Work task:
Search the entries below for the string "Graphic" and give the number of lines that hold it, nothing else.

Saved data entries

=== Begin Enclosure ===

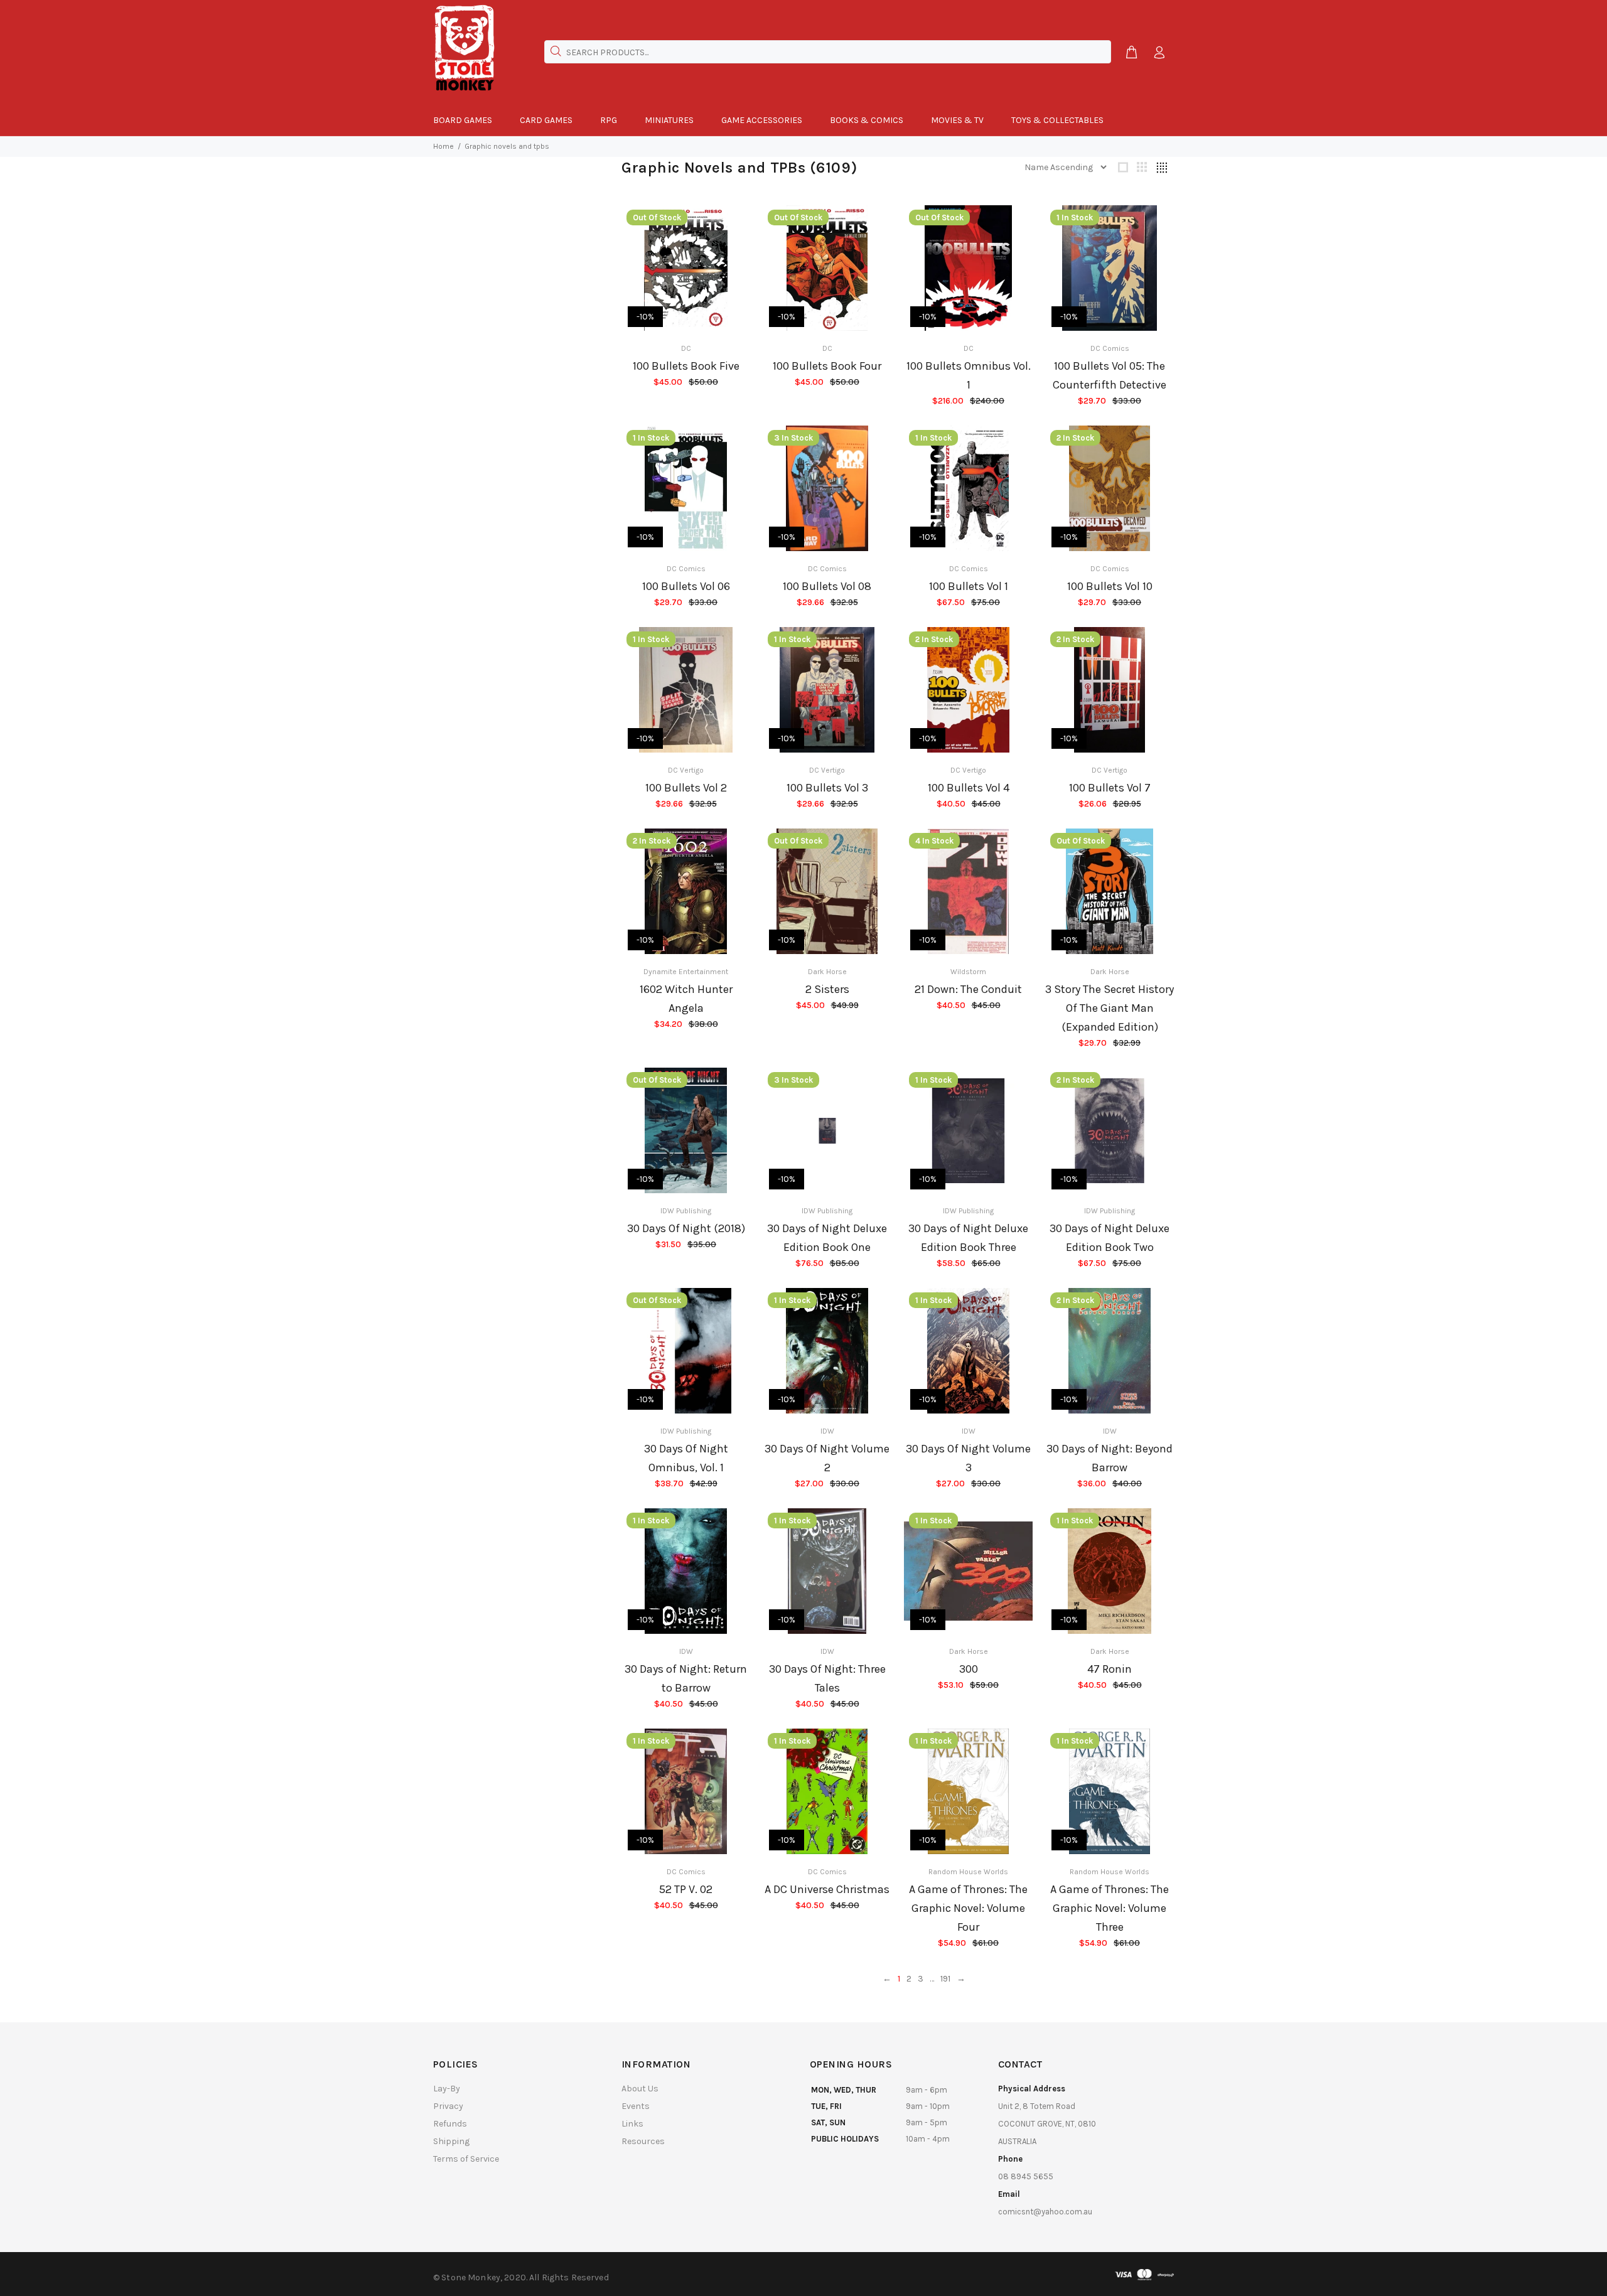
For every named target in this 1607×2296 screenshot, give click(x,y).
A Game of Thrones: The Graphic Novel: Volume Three (1109, 1908)
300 (968, 1669)
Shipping (451, 2141)
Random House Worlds (968, 1871)
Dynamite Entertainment (685, 971)
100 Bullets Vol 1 (968, 586)
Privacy (448, 2106)
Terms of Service (466, 2159)
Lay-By (446, 2088)
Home (443, 146)
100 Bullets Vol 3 (827, 788)
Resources (643, 2141)
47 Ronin (1109, 1669)
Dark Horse (827, 971)
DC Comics (1109, 348)
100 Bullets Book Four (827, 366)
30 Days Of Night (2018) (686, 1228)
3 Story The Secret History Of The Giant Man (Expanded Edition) (1109, 1008)
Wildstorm (968, 971)
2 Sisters (827, 989)
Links (632, 2123)
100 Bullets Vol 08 (827, 586)
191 (945, 1978)
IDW (827, 1431)
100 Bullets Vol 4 (968, 788)
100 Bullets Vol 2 (686, 788)
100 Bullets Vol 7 (1110, 788)
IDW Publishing (685, 1210)
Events (635, 2106)
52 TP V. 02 (685, 1889)
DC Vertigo (686, 770)
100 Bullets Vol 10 (1110, 586)
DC (686, 348)
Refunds (450, 2123)
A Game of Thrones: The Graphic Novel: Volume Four (968, 1908)
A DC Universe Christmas (827, 1889)
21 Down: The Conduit (968, 989)
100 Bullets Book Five (686, 366)
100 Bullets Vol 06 (686, 586)
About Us (639, 2088)
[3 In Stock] (827, 1131)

=== End Enclosure ===

Expected answer:
2